Wife’s default was taken on April 12, 2006. As a result, she had six months from the date the default was entered — until October 12, 2006 — to make her application for relief by filing it and serving it on Husband. (Rutan v. Summit Sports, Inc. (1985) 173 Cal.App.3d 965, 970, superseded by statute on another point in Sugasawara v. Newland (1994) 27 Cal.App.4th 294, 296-297 [in default cases, the six-month period within which to bring a motion for discretionary relief under section 473(b) “runs from the date of the default and not from the judgment taken thereafter”] see also Hogoboom & King, Cal. Practice Guide: Family Law (The Rutter Group 2007) ¶ 16:57.1, p. 16-18 [emphasizing rationale for calculation of six-month period in default cases].)
Wife filed her motion to set aside the judgment of dissolution on October 11, 2006, one day before the expiration of the six-month period. But she did not serve the motion on Husband until October 25, 2006, after the six months expired. Because Wife’s motion was not “made” until October 25, 2006, it was untimely under section 473(b) and the court properly denied her motion for relief pursuant to that statute. (Arambula, supra, 128 Cal.App.4th at pp. 341-342 [court had no jurisdiction to grant relief under section 473(b) where motion was filed, but not served, within six-month period].)
Although the court incorrectly determined that Wife’s section 473(b) motion was untimely because it was not filed within the six-month period and denied the motion on that basis, we “review[] the action of the lower court and not the reasons given for its action.” (Mike Davidov Co. v.
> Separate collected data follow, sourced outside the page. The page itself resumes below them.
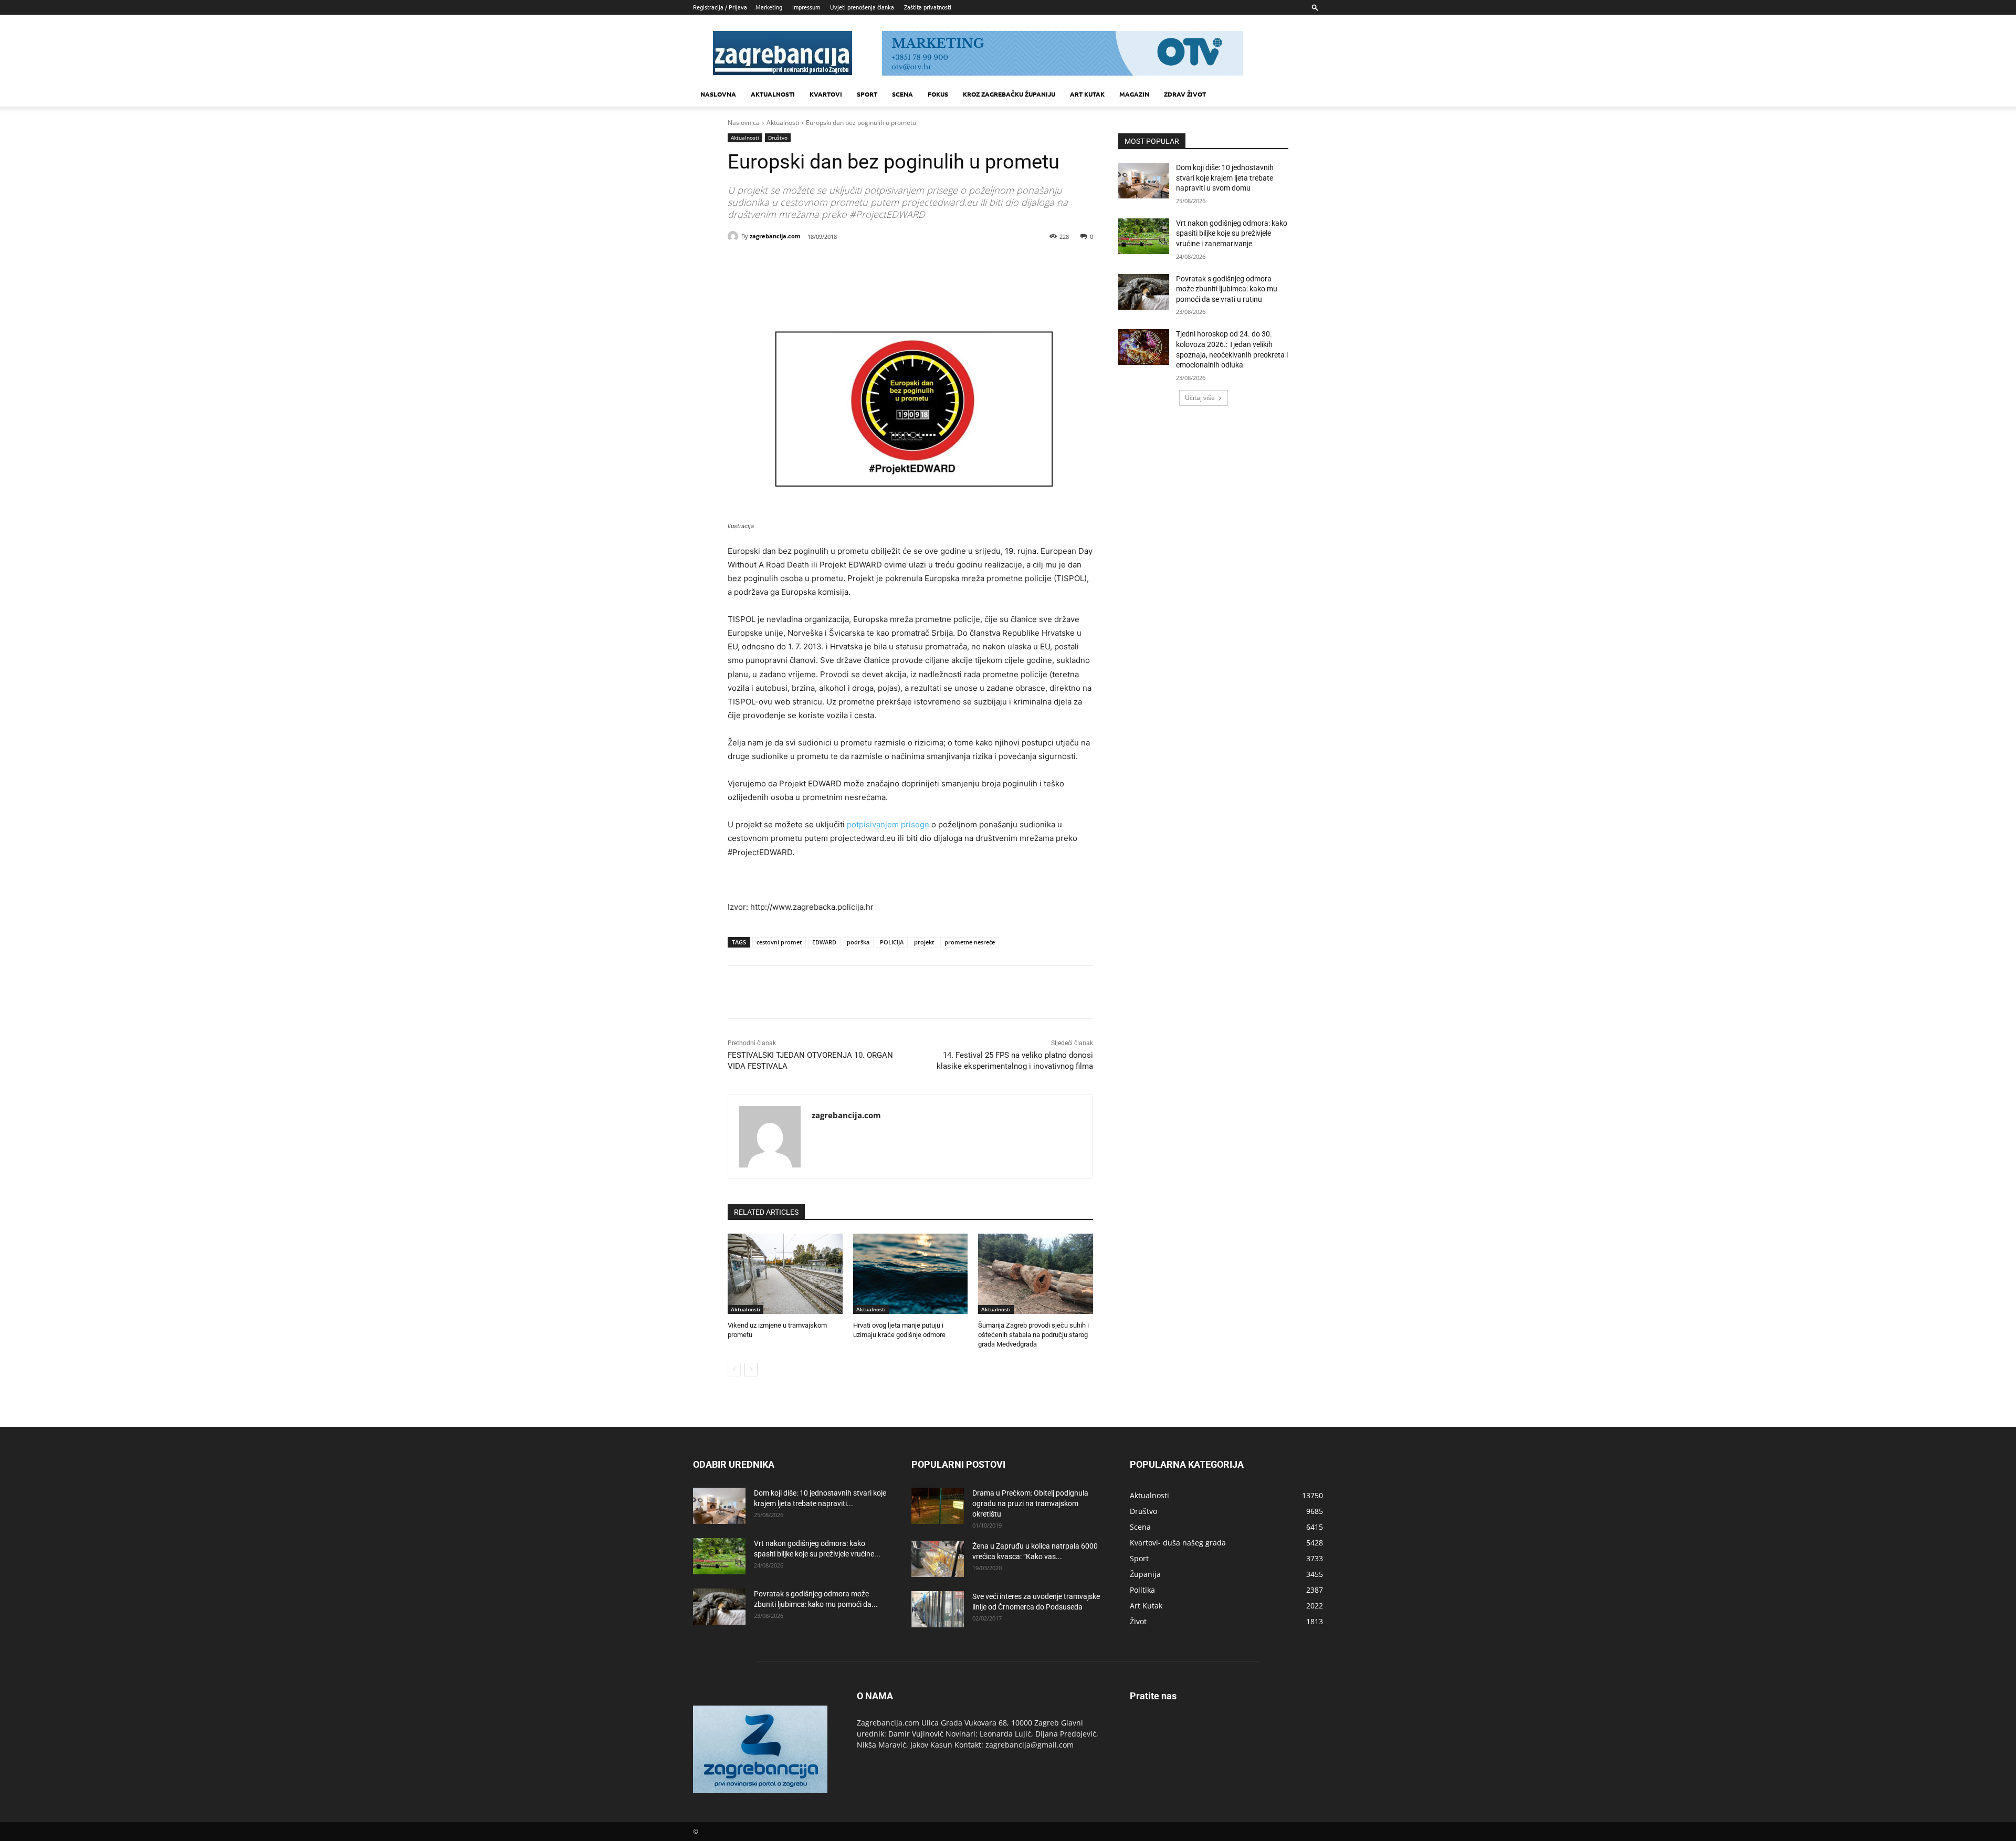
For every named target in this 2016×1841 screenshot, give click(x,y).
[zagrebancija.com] (734, 236)
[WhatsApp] (870, 263)
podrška (858, 942)
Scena (902, 94)
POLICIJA (892, 942)
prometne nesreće (969, 942)
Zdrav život (1185, 94)
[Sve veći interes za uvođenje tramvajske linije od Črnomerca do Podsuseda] (937, 1609)
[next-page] (751, 1369)
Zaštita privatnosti (927, 7)
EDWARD (824, 942)
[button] (1315, 7)
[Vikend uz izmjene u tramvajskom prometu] (785, 1274)
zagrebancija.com (775, 236)
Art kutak (1087, 94)
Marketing (768, 7)
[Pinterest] (846, 263)
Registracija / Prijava (720, 7)
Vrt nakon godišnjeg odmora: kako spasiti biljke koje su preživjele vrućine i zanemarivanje (1231, 233)
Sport (867, 94)
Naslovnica (744, 122)
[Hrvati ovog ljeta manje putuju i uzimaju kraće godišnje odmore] (910, 1274)
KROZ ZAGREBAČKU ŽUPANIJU (1009, 94)
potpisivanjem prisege (888, 824)
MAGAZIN (1134, 94)
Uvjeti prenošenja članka (862, 7)
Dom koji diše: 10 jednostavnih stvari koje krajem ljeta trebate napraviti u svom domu (1225, 177)
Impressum (806, 7)
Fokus (938, 94)
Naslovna (718, 94)
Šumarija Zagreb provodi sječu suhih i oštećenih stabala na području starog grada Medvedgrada (1033, 1334)
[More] (895, 263)
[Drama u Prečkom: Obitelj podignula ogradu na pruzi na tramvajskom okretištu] (937, 1506)
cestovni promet (779, 942)
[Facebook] (798, 263)
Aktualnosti (773, 94)
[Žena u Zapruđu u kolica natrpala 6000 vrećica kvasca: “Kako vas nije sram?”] (937, 1559)
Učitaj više (1200, 397)
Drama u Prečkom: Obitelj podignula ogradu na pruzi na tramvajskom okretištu (1030, 1503)
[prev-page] (734, 1369)
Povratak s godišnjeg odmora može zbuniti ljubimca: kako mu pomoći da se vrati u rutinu (1226, 289)
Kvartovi (826, 94)
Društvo (778, 137)
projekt (924, 942)
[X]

Issod (2000) 78 Cal.App.4th 597, 610; see also In re Marriage of Burgess (1996) 13 Cal.4th 25, 32 [“We are required to uphold the ruling if it is correct on any basis, regardless of whether such basis was actually invoked”].)
Although Wife’s motion was untimely under section 473(b), the court’s order must be reversed because the court denied the motion without considering whether Wife was entitled to relief under section 2122. As noted above, Wife moved to set aside the judgment of dissolution pursuant to section 473(b) and section 2122. Section 473 and section 2122 “coexist, operating as alternative bases for relief, depending on when the application is filed.” (In re Marriage of Heggie (2002) 99 Cal.App.4th 28, 32 (Heggie); see also Fam. Code, § 2121, subd. (a).) As we explained in Heggie, a party may seek relief from a family law judgment within the six-month time limit under section 473. (Heggie, supra, 99 Cal.App.4th at p. 32.) “Alternatively, the litigant may seek relief under any of the specific grounds specified in [] section 2122. However, after the six months pass, the litigant is limited to just the grounds specified in section 2122, and still faces some time limits.” (Heggie, supra, 99 Cal.App.4th at p. 32; see also In re Marriage of Kieturakis (2006) 138 Cal.App.4th 56, 87 [“section 2122 specifies ‘the exclusive grounds and time limits for an action or motion to set aside a marital dissolution judgment’. . . after the six-month deadline under [section 473(b)] has passed”], citation omitted.)
Under section 2122, a party may move to set aside a judgment of dissolution on the following grounds: (1) actual fraud; (2) perjury; (3) duress; (4) mental incapacity; (5) mistake; and (6) failure to comply with statutory disclosure requirements. (Fam. Code § 2122, subds. (a)-(f).) A motion based on fraud, perjury, or failure to comply with disclosure requirements must be brought within one year after the date on which the moving party discovered, or should have discovered, the fraud, perjury, or failure to disclose. (Fam. Code, § 2122, subds. (a), (b), (f).) A motion based on duress or mental incapacity must be brought within two years after the date of entry of judgment (Fam. Code, § 2122, subds. (c), (d)) and a motion alleging mistake must be brought within one year of the date of entry of judgment. (Fam. Code, § 2122, subd. (e).) Wife’s motion to set aside the judgment was brought pursuant to section 2122 and asserted fraud, perjury, duress, mental incapacity, and mistake. The court, however, denied the motion without determining whether Wife was entitled to relief under that statute. This was error.
The Court’s Denial of Wife’s Motion to Set Aside the Restraining Order Was Also Erroneous
As previously noted, an application for discretionary relief under section 473(b) must be made “within a reasonable time, in no case exceeding six months after the . . . order, or proceeding was taken.” The court issued the Restraining Order on August 15, 2006, leaving Wife until February 15, 2007 to move to set it aside. Because Wife filed her motion to set aside on October 11, 2006 and served it on October 25, 2006, her application was made well within the six-month period prescribed in section 473(b). Accordingly, the court’s denial of Wife’s motion to set aside the Restraining Order — solely on the ground that it was filed after the six-month time limit in section 473(b) expired — was erroneous.
DISPOSITION
The order denying Wife’s motion to set aside the judgment of dissolution is reversed and remanded with directions to determine whether Wife is entitled to relief under section 2122. The order denying Wife’s motion to set aside the Restraining Order is reversed and remanded with directions to hear and decide the motion. Wife shall recover her costs on appeal.
WE CONCUR: SILLS, P. J., ARONSON, J.